You're reading: Health care reform critic Bohomolets to run for president in 2019

Olha Bohomolets, the head of parliament’s health committee, has announced she will run for president in the upcoming election scheduled for March 31, 2019.

Bohomolets is a member of parliament with the 135-member President Petro Poroshenko Bloc and a staunch critic of the health care reform implemented by Acting Health Minister Ulana Suprun.

“I’m running for president of Ukraine to become the guarantor of justice for every Ukrainian,” Bohomolets said in a statement published on Dec. 6.

This will be Bohomolets’ second bid for presidency. She ran for president in 2014, coming in eighth with 1.91 percent of the vote.
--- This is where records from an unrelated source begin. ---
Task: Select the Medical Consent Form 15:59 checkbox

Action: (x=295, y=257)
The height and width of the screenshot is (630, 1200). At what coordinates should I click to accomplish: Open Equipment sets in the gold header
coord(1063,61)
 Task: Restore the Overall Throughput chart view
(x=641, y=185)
Poroshenko won that election with 54.7 percent of the vote.

In a video attached to the statement, Bohomolets invokes the EuroMaidan Revolution, the popular uprising that drove then-President Viktor Yanukovych out of power on Feb. 22, 2014, and refers to the “Heavenly Hundred” – the popular name for the approximately 100 protesters who died in clashes with riot police during the revolution.

“Despite the Heavenly Hundred looking at us from the sky, despite tens of thousands of our heroes having given their lives and blood (in Russia’s war in Eastern Ukraine) – there still has been no justice,” Bohomolets says in the video, standing next to St. Michael’s Monastery where protesters took refuge during the revolution.
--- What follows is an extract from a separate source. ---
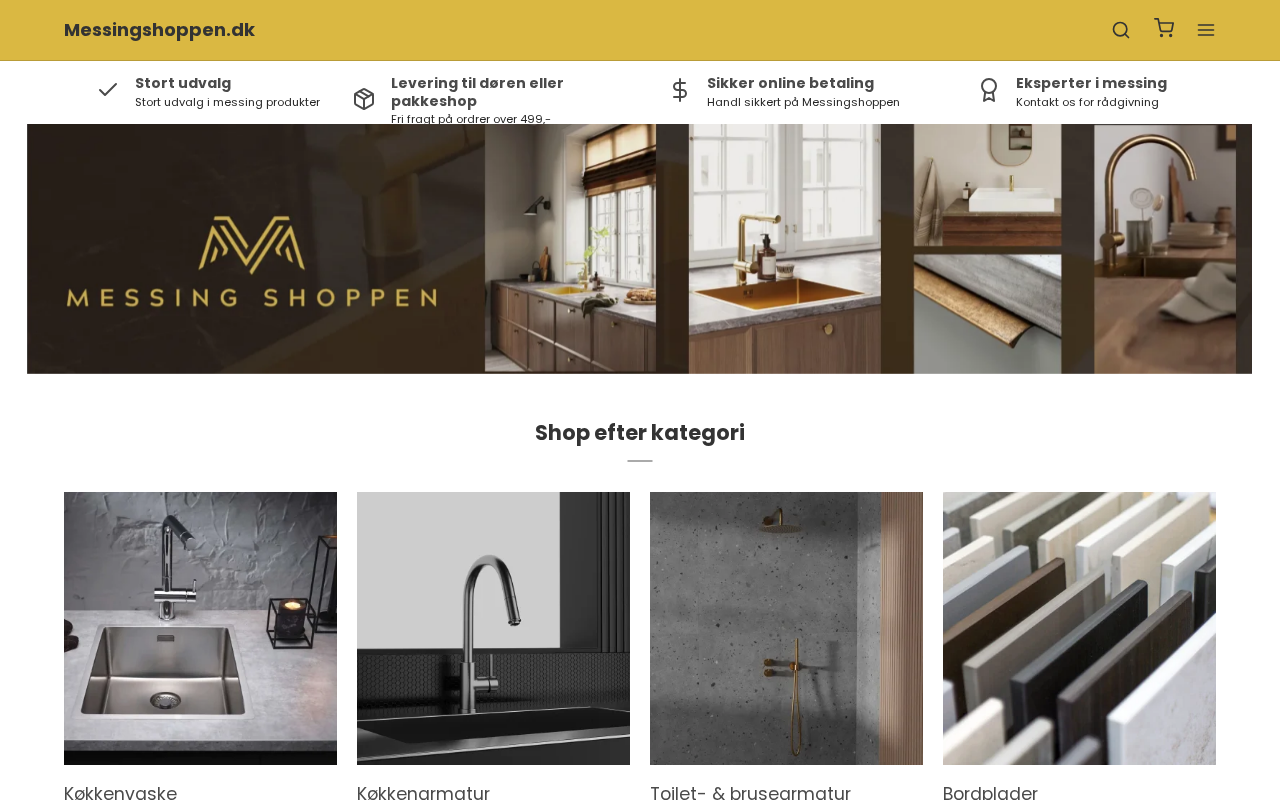The image size is (1280, 800).
Task: Click the Shop efter kategori heading
Action: [x=640, y=433]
In her reference to “our heroes” Bohomolets appeared to be exaggerating the number of Ukrainian soldiers who were killed or wounded in Russia’s war against Ukraine since 2014. According to Ukraine’s authorities, about 2,400 Ukrainian soldiers have been killed and about 9,000 were wounded in the war.

The lawmaker also said in her announcement video that Mykhailivska Square where she recorded the video had been “covered with dead bodies” during the EuroMaidan Revolution. In fact, the bodies of the killed protesters were gathered on Maidan Nezalezhnosti Square, the main theater of events, located several blocks away.

In the video message she also reflected on what kind of person the president should be, implicitly criticizing the current president, a wealthy Ukrainian oligarch.

“We must have a guarantor of not only the Constitution, but also a guarantor of justice,” Bohomolets said. “A president who will start with himself first: he won’t violate the Constitution, he will live the life of ordinary people.”

“And then we will have fair pensions, a fair health reform, fair taxes for businesses without pressure, and a fair life.”

The video ends with the shot of the monument to Bohomolets’ namesake Princess Olga, a regent ruler of the Kyiv Rus in the 10th century.